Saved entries
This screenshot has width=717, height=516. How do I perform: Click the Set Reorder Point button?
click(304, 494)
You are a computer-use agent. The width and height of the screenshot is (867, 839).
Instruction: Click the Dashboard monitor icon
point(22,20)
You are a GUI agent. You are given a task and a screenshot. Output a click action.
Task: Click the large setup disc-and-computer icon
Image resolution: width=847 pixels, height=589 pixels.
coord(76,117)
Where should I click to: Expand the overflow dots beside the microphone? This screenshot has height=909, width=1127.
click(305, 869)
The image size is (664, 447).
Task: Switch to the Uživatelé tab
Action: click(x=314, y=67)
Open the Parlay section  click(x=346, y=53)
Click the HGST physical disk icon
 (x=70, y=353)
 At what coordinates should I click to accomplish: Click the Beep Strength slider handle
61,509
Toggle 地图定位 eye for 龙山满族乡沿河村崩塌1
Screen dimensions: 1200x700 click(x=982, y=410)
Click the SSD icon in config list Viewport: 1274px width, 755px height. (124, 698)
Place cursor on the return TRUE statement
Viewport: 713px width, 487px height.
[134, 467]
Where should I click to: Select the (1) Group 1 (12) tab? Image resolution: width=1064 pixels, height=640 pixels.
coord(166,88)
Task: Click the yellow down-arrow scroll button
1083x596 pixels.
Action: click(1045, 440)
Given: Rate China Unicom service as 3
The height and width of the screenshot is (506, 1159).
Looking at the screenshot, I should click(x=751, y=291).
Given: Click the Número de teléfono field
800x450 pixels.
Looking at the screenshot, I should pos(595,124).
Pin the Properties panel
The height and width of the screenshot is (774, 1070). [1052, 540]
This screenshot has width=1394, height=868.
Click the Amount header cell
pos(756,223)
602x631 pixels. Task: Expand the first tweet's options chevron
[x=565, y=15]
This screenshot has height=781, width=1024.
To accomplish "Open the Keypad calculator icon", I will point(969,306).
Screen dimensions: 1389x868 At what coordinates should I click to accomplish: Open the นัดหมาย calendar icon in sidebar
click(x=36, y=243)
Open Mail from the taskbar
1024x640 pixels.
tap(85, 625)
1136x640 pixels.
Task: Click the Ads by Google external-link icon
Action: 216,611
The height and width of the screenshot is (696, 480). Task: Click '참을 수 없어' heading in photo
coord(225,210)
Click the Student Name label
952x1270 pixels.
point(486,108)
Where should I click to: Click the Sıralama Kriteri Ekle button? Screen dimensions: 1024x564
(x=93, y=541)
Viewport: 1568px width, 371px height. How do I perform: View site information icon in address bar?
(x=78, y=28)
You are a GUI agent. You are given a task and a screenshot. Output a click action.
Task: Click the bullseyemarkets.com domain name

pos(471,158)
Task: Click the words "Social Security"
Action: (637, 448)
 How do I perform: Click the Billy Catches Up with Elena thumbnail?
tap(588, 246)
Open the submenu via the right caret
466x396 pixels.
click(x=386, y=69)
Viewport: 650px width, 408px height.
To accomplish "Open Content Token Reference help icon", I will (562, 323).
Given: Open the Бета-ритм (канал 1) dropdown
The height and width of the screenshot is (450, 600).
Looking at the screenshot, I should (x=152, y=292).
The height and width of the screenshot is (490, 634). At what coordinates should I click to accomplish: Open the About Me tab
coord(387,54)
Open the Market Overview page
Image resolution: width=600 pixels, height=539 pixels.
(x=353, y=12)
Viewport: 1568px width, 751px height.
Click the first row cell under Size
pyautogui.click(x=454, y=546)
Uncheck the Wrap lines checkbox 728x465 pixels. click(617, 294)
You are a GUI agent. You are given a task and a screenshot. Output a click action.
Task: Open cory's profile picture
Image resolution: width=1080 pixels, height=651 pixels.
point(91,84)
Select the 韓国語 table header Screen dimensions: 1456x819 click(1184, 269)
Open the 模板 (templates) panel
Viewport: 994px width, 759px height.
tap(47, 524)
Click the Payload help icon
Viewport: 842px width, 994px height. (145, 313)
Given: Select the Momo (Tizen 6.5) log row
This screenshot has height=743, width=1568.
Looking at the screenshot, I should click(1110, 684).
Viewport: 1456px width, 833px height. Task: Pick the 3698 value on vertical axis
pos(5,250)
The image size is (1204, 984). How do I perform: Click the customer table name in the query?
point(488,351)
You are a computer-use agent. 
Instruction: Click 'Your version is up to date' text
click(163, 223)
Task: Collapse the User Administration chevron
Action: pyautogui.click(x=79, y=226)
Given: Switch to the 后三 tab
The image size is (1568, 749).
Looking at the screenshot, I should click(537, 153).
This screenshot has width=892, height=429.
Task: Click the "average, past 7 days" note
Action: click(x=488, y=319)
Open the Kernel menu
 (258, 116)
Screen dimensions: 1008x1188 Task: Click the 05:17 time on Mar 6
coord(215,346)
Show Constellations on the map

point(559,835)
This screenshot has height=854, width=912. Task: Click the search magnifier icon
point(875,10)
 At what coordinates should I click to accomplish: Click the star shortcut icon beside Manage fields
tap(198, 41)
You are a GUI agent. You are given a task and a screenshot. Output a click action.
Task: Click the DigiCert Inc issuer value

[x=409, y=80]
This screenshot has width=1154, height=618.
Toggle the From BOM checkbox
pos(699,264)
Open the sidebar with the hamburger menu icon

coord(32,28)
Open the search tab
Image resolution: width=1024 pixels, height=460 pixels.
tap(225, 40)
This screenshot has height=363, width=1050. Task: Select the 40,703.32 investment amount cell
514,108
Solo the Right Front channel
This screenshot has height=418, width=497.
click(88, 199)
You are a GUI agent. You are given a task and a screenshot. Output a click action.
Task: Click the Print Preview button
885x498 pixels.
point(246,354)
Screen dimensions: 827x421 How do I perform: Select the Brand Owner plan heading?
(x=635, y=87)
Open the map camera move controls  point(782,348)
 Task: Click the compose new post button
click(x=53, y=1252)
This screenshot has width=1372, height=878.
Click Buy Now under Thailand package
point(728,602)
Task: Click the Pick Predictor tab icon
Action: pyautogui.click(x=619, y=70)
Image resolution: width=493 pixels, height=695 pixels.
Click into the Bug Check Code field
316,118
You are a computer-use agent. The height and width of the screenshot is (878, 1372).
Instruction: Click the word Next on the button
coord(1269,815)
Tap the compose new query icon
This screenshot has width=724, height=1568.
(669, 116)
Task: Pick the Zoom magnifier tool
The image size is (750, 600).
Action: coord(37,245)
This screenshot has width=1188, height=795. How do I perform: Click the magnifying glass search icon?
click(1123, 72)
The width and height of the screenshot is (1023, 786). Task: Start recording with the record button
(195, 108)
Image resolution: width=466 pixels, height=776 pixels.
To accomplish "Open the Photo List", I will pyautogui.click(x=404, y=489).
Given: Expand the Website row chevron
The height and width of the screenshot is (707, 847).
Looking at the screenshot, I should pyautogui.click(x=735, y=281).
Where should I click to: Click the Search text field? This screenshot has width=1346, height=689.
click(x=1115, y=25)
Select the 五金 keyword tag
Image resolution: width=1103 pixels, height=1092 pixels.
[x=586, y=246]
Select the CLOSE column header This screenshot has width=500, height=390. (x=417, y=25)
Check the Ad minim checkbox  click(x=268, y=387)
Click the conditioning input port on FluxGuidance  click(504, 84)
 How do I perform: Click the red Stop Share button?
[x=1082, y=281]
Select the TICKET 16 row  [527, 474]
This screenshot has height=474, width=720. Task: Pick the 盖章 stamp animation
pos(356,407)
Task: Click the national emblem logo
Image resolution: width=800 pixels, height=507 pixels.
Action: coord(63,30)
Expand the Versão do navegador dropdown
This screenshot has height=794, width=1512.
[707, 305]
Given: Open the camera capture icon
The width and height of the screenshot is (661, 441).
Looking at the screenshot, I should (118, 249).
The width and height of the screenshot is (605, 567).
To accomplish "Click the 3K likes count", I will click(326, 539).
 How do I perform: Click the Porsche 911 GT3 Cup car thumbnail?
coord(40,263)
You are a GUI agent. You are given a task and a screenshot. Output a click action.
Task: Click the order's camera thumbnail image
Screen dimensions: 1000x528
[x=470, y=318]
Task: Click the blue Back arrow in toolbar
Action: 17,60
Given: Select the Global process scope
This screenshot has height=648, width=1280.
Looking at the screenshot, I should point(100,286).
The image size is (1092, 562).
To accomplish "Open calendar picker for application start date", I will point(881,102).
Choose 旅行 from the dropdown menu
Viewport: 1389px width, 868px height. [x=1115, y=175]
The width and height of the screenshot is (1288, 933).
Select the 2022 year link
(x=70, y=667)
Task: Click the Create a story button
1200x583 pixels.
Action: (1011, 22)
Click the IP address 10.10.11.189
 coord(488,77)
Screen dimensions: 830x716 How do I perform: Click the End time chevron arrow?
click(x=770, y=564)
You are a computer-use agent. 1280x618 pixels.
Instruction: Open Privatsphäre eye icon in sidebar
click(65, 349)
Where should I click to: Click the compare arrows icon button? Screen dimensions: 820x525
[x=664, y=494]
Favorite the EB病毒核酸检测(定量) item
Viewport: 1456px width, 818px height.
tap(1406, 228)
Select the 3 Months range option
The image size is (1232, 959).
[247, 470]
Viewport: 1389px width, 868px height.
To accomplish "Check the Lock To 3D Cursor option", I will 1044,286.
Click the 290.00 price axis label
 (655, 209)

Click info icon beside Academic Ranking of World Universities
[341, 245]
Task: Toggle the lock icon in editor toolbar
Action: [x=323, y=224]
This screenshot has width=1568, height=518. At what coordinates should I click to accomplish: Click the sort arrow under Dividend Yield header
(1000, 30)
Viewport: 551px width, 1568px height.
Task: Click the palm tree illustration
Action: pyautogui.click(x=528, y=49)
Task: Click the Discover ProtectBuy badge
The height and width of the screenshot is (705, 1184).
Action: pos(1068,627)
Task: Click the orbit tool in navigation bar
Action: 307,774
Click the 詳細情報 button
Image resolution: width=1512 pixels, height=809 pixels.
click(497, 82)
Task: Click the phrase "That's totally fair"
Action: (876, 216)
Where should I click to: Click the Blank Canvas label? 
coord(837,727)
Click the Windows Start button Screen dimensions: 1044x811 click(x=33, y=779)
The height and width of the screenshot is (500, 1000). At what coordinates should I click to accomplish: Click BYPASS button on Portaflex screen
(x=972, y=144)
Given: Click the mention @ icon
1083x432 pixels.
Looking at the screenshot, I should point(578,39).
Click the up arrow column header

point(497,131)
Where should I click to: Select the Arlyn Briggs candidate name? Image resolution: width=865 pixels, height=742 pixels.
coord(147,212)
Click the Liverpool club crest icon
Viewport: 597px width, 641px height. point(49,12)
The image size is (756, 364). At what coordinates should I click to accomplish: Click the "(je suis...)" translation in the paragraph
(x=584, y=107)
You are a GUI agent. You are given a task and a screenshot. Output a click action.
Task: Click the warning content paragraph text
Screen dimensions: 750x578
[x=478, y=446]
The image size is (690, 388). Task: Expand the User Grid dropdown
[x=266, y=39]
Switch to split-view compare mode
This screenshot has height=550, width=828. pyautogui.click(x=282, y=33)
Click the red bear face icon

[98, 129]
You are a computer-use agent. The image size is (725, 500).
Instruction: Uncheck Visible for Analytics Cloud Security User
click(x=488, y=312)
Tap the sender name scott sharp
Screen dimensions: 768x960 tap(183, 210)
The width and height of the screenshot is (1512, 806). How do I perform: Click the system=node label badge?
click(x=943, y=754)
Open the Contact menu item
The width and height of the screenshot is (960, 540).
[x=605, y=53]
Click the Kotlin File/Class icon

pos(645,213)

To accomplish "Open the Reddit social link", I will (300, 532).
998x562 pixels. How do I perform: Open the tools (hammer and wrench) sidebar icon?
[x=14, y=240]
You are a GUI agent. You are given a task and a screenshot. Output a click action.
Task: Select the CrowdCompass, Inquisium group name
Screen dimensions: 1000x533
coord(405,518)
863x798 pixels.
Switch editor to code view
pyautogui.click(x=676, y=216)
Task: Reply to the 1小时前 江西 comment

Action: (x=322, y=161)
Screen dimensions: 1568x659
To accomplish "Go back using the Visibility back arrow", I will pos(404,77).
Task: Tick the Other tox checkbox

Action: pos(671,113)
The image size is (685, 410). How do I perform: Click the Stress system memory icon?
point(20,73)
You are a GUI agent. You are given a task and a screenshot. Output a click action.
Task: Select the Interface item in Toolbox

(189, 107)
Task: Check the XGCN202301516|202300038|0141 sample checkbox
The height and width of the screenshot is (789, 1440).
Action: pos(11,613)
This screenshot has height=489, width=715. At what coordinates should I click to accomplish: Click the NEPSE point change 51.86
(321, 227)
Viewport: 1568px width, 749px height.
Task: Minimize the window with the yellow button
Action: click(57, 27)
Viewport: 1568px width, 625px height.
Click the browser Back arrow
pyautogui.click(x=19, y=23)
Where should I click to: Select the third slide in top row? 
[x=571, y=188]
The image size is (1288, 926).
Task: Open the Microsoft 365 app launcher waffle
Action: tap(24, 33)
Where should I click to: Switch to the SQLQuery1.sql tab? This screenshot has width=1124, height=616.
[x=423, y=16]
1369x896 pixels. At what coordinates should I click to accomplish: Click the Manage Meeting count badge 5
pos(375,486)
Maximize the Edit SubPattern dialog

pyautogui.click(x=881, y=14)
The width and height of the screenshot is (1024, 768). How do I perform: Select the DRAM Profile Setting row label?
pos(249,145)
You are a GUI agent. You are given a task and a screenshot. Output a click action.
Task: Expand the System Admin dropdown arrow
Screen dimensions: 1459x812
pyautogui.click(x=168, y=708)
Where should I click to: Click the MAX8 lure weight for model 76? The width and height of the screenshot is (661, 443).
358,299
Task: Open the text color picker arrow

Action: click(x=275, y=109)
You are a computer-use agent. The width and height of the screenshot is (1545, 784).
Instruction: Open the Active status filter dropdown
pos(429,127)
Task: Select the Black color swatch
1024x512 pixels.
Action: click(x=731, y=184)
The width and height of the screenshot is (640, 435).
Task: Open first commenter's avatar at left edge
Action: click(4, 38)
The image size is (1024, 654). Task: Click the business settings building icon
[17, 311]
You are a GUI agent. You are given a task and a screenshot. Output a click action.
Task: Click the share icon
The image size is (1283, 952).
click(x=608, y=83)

Task instructions. Copy out, word for word, the part of the entries above that begins at the line with "Favorite the EB病毒核酸检测(定量) item" and ends at the line with "You are a computer-use agent. The image", including both.

Your solution.
Favorite the EB病毒核酸检测(定量) item
Viewport: 1456px width, 818px height.
tap(1406, 228)
Select the 3 Months range option
The image size is (1232, 959).
[247, 470]
Viewport: 1389px width, 868px height.
To accomplish "Check the Lock To 3D Cursor option", I will 1044,286.
Click the 290.00 price axis label
 (655, 209)

Click info icon beside Academic Ranking of World Universities
[341, 245]
Task: Toggle the lock icon in editor toolbar
Action: [x=323, y=224]
This screenshot has width=1568, height=518. At what coordinates should I click to accomplish: Click the sort arrow under Dividend Yield header
(1000, 30)
Viewport: 551px width, 1568px height.
Task: Click the palm tree illustration
Action: pyautogui.click(x=528, y=49)
Task: Click the Discover ProtectBuy badge
The height and width of the screenshot is (705, 1184).
Action: pos(1068,627)
Task: Click the orbit tool in navigation bar
Action: 307,774
Click the 詳細情報 button
Image resolution: width=1512 pixels, height=809 pixels.
click(497, 82)
Task: Click the phrase "That's totally fair"
Action: (876, 216)
Where should I click to: Click the Blank Canvas label? 
coord(837,727)
Click the Windows Start button Screen dimensions: 1044x811 click(x=33, y=779)
The height and width of the screenshot is (500, 1000). At what coordinates should I click to accomplish: Click BYPASS button on Portaflex screen
(x=972, y=144)
Given: Click the mention @ icon
1083x432 pixels.
Looking at the screenshot, I should point(578,39).
Click the up arrow column header

point(497,131)
Where should I click to: Select the Arlyn Briggs candidate name? Image resolution: width=865 pixels, height=742 pixels.
coord(147,212)
Click the Liverpool club crest icon
Viewport: 597px width, 641px height. point(49,12)
The image size is (756, 364). At what coordinates should I click to accomplish: Click the "(je suis...)" translation in the paragraph
(x=584, y=107)
You are a GUI agent. You are given a task and a screenshot. Output a click action.
Task: Click the warning content paragraph text
Screen dimensions: 750x578
[x=478, y=446]
The image size is (690, 388). Task: Expand the User Grid dropdown
[x=266, y=39]
Switch to split-view compare mode
This screenshot has height=550, width=828. pyautogui.click(x=282, y=33)
Click the red bear face icon

[98, 129]
You are a computer-use agent. The image size is (725, 500).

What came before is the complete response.